Final
- Champion: Fred McNair Raúl Ramírez
- Runner-up: Bob Lutz Stan Smith
- Score: 6–2, 6–3

Details
- Draw: 11
- Seeds: 4

Events
| Singles | Doubles |
- ← 1977 · Rotterdam Open · 1979 →

= 1978 ABN World Tennis Tournament – Doubles =

The 1978 ABN World Tennis Tournament – Doubles was an event of the 1978 ABN World Tennis Tournament tennis tournament and was played on indoor carpet courts at Rotterdam Ahoy in the Netherlands, between 3 April and 9 April 1978. The draw comprised 11 teams and four of them were seeded. Second-seeded Wojciech Fibak and Tom Okker were the defending Rotterdam Open doubles champions but lost in the quarterfinals.
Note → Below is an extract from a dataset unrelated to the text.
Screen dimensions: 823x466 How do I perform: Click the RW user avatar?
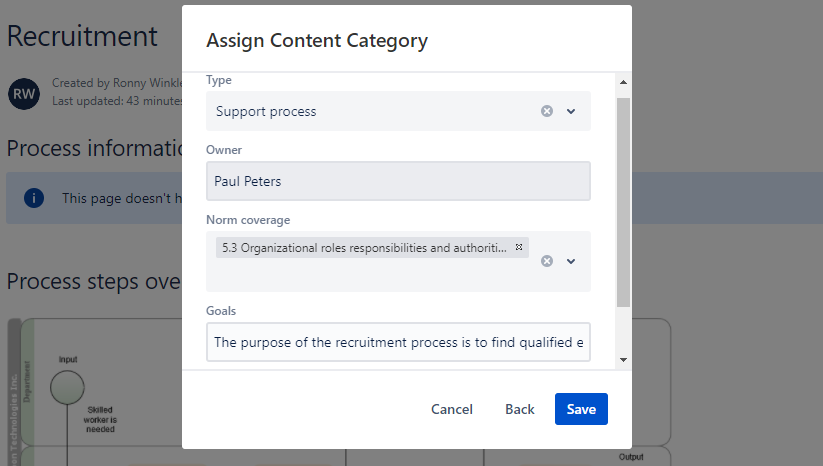coord(23,94)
The fourth-seeded team of Fred McNair and Raúl Ramírez won the doubles title after a win in the final against first-seeded pairing Bob Lutz and Stan Smith, 7–5, 7–5.

==Seeds==

1. USA Bob Lutz / USA Stan Smith (final)
2. POL Wojciech Fibak / NED Tom Okker (quarterfinals)
3. USA Vitas Gerulaitis / USA Sandy Mayer (quarterfinals, withdrew)
4. USA Fred McNair / MEX Raúl Ramírez (champions)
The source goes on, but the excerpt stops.